TASK INSTRUCTIONS:
Down to the last line, repeat the entries exactly and drop any image.

LISTED RECORDS:

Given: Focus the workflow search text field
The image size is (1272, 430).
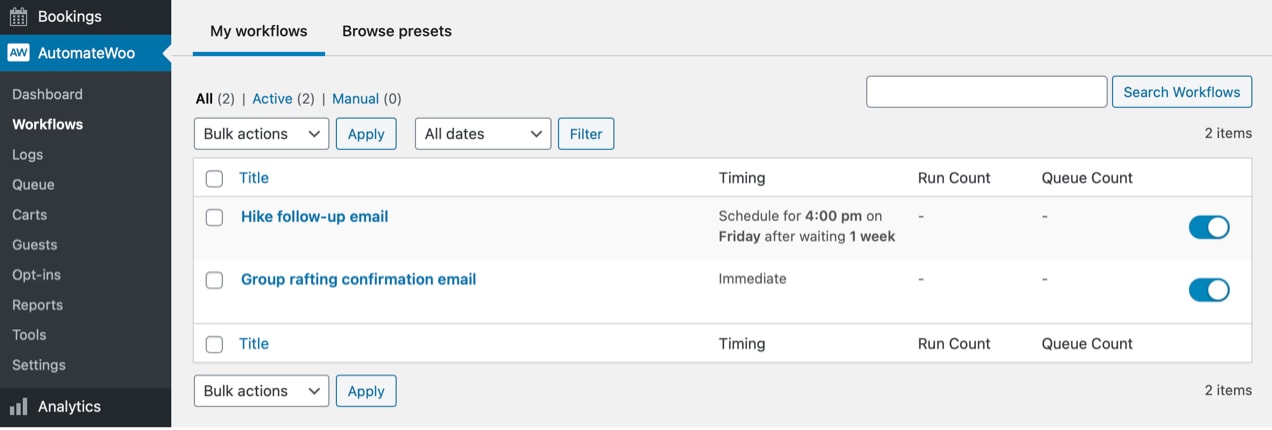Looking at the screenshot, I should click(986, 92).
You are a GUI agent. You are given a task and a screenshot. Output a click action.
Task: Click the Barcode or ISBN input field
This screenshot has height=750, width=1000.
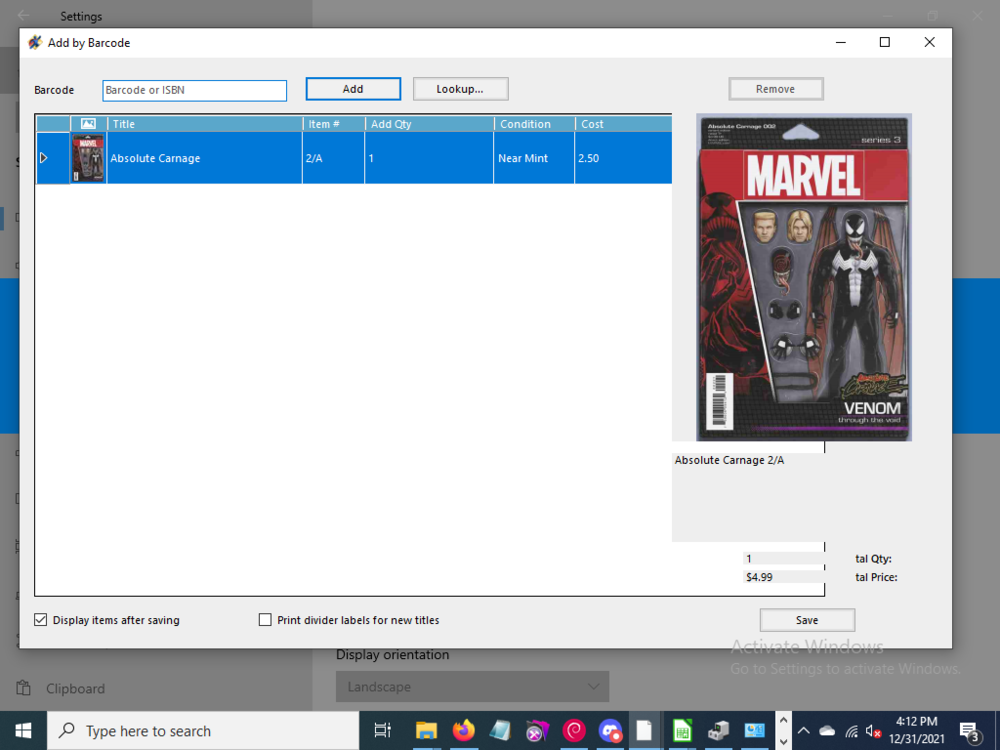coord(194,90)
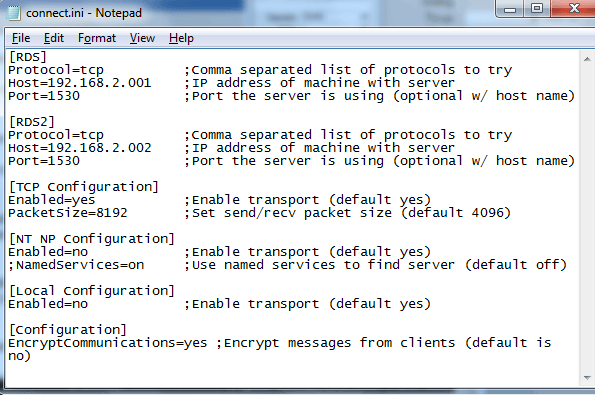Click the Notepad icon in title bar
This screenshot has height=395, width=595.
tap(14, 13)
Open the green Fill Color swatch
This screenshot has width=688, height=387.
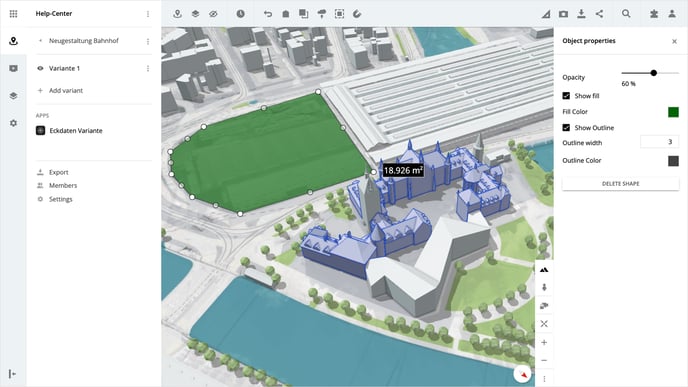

RESULT OF THE EXERCISE:
Given: Focus the workflow search text field
The image size is (1272, 430).
Looking at the screenshot, I should click(986, 92).
You are a GUI agent. You are given a task and a screenshot. Output a click action.
Task: Click the Barcode or ISBN input field
This screenshot has height=750, width=1000.
coord(194,90)
Click the Notepad icon in title bar
This screenshot has height=395, width=595.
tap(14, 13)
Open the green Fill Color swatch
This screenshot has width=688, height=387.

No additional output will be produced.